Redundancy analysis, genome-wide association studies and the pigmentation of brown trout (Salmo trutta L.).

The association of molecular variants with phenotypic variation is a main issue in biology, often tackled with genome-wide association studies (GWAS). GWAS are challenging, with increasing, but still limited, use in evolutionary biology. We used redundancy analysis (RDA) as a complimentary ordination approach to single- and multitrait GWAS to explore the molecular basis of pigmentation variation in brown trout (Salmo trutta) belonging to wild populations impacted by hatchery fish. Based on 75,684 single nucleotide polymorphic (SNP) markers, RDA, single- and multitrait GWAS allowed the extraction of 337 independent colour patterning loci (CPLs) associated with trout pigmentation traits, such as the number of red and black spots on flanks.
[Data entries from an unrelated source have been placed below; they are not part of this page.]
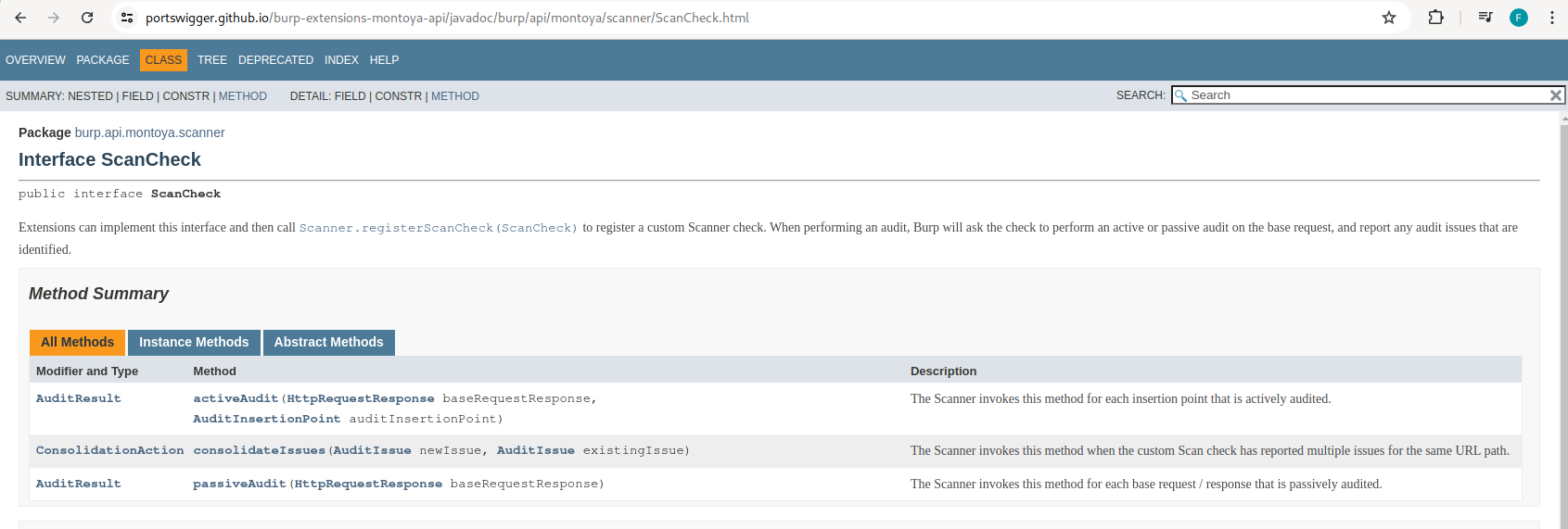Open the TREE navigation item

211,60
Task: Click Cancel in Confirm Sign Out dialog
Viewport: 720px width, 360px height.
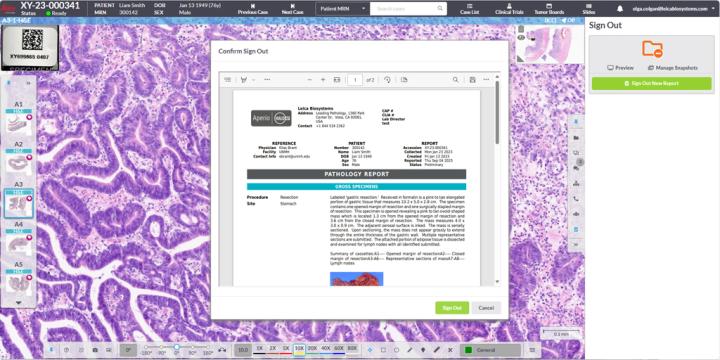Action: 486,308
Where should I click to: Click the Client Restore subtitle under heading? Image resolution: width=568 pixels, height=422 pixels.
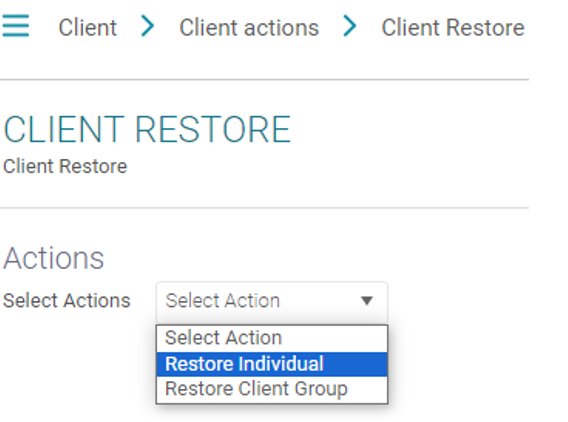point(65,166)
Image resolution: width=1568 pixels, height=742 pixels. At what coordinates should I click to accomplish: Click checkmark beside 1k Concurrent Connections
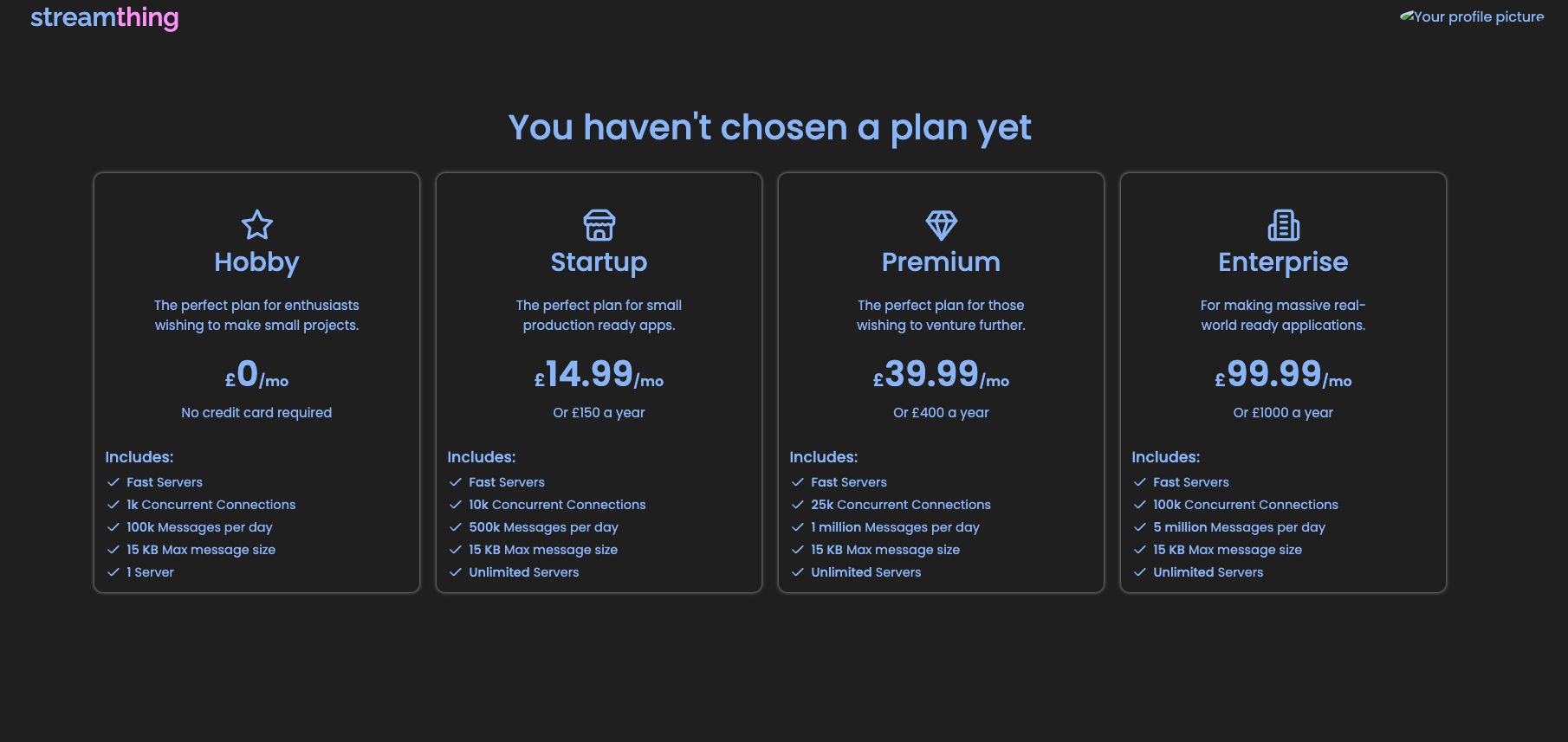113,505
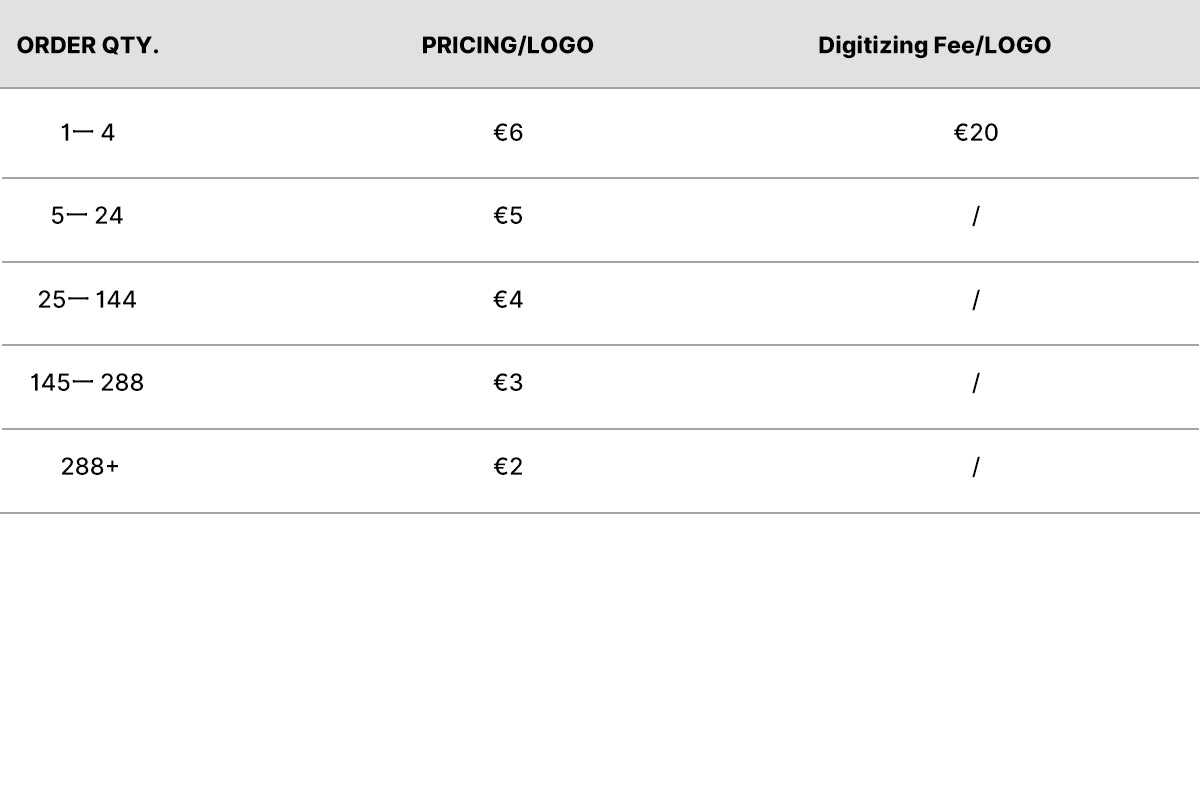
Task: Click the Digitizing Fee/LOGO column header
Action: click(x=934, y=46)
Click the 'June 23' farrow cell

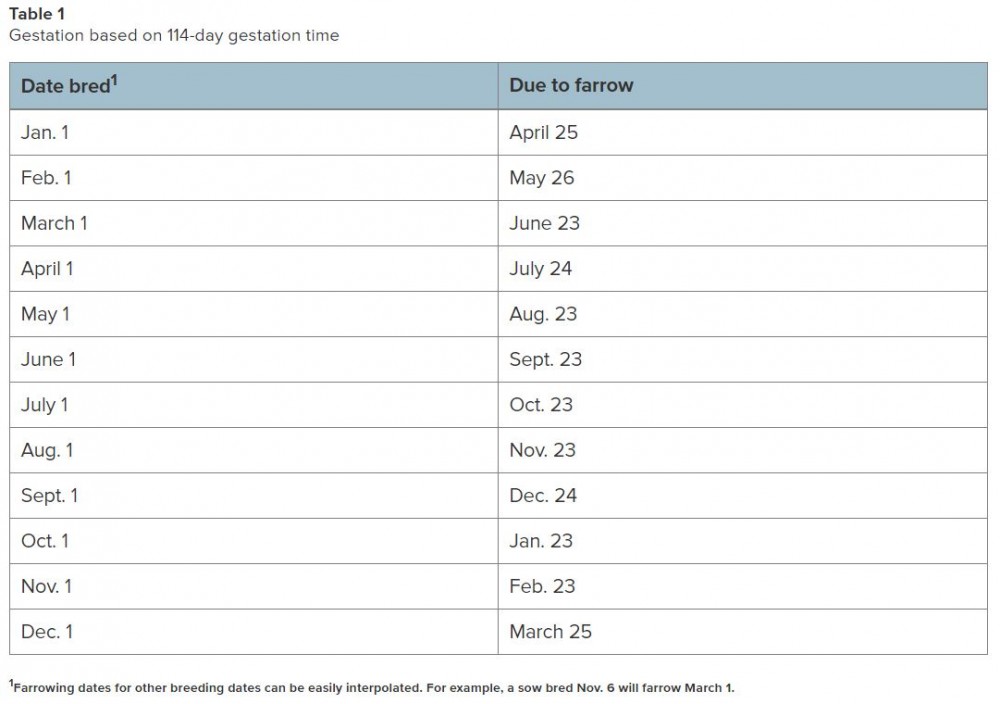coord(742,223)
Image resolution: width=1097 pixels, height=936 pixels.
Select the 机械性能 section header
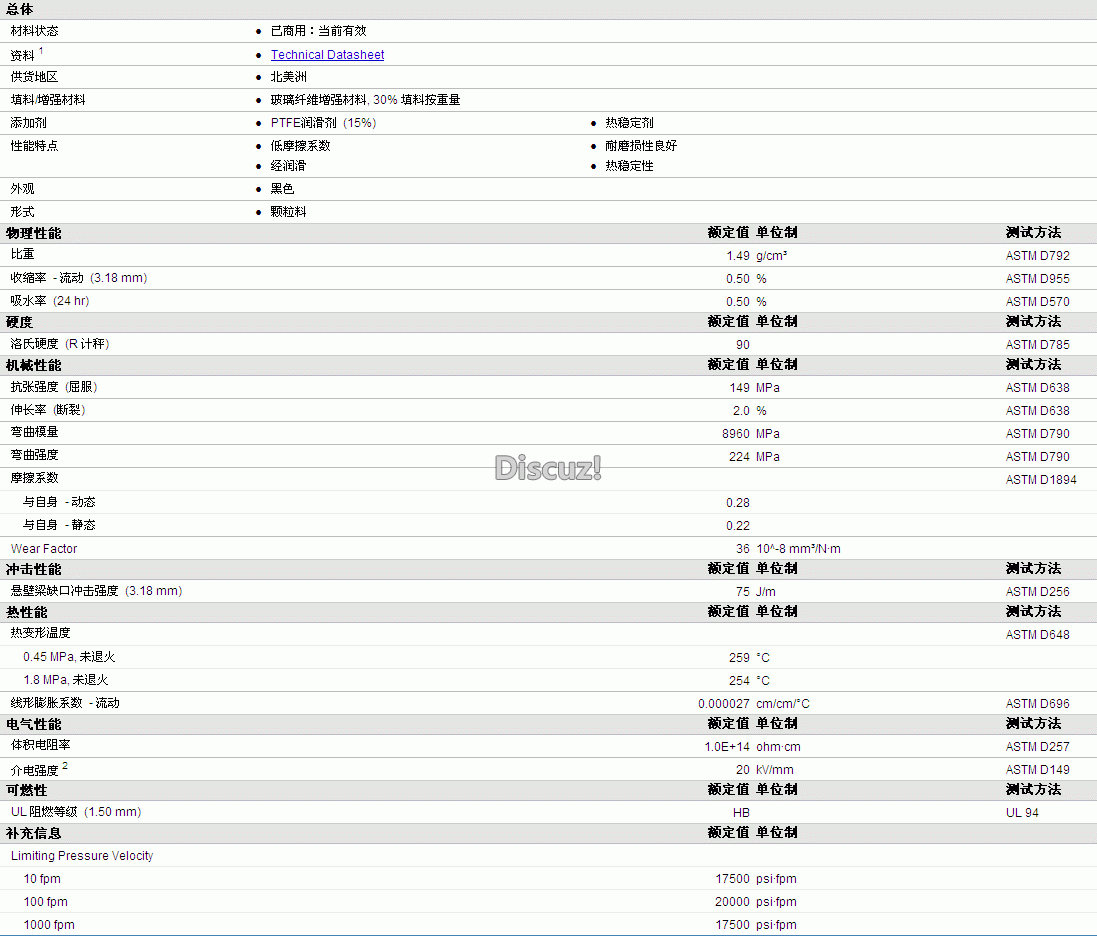point(33,365)
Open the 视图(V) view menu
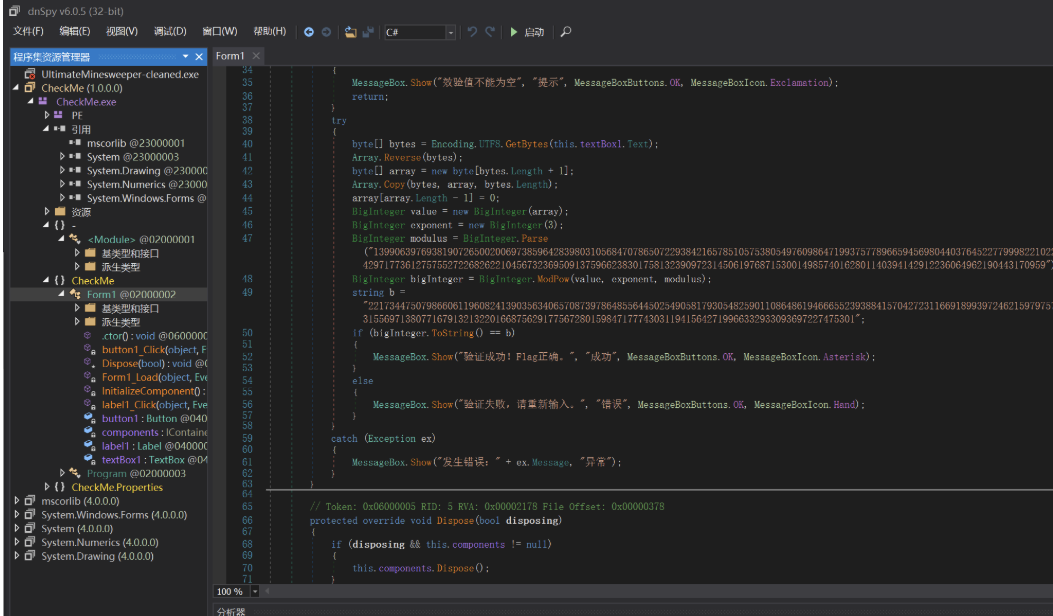Screen dimensions: 1053x616 click(x=122, y=32)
Collectively, these CPLs (i) mapped onto 35 out of 40 brown trout linkage groups indicating a polygenic genomic architecture of pigmentation, (ii) were found to be associated with 218 candidate genes, including 197 genes formerly mentioned in the literature associated to skin pigmentation, skin patterning, differentiation or structure notably in a close relative, the rainbow trout (Onchorhynchus mykiss), and (iii) related to functions relevant to pigmentation variation (e.g., calcium- and ion-binding, cell adhesion). Annotated CPLs include genes with well-known pigmentation effects (e.g., PMEL, SLC45A2, SOX10), but also markers associated with genes formerly found expressed in rainbow or brown trout skins. RDA was also shown to be useful to investigate management issues, especially the dynamics of trout pigmentation submitted to several generations of hatchery introgression.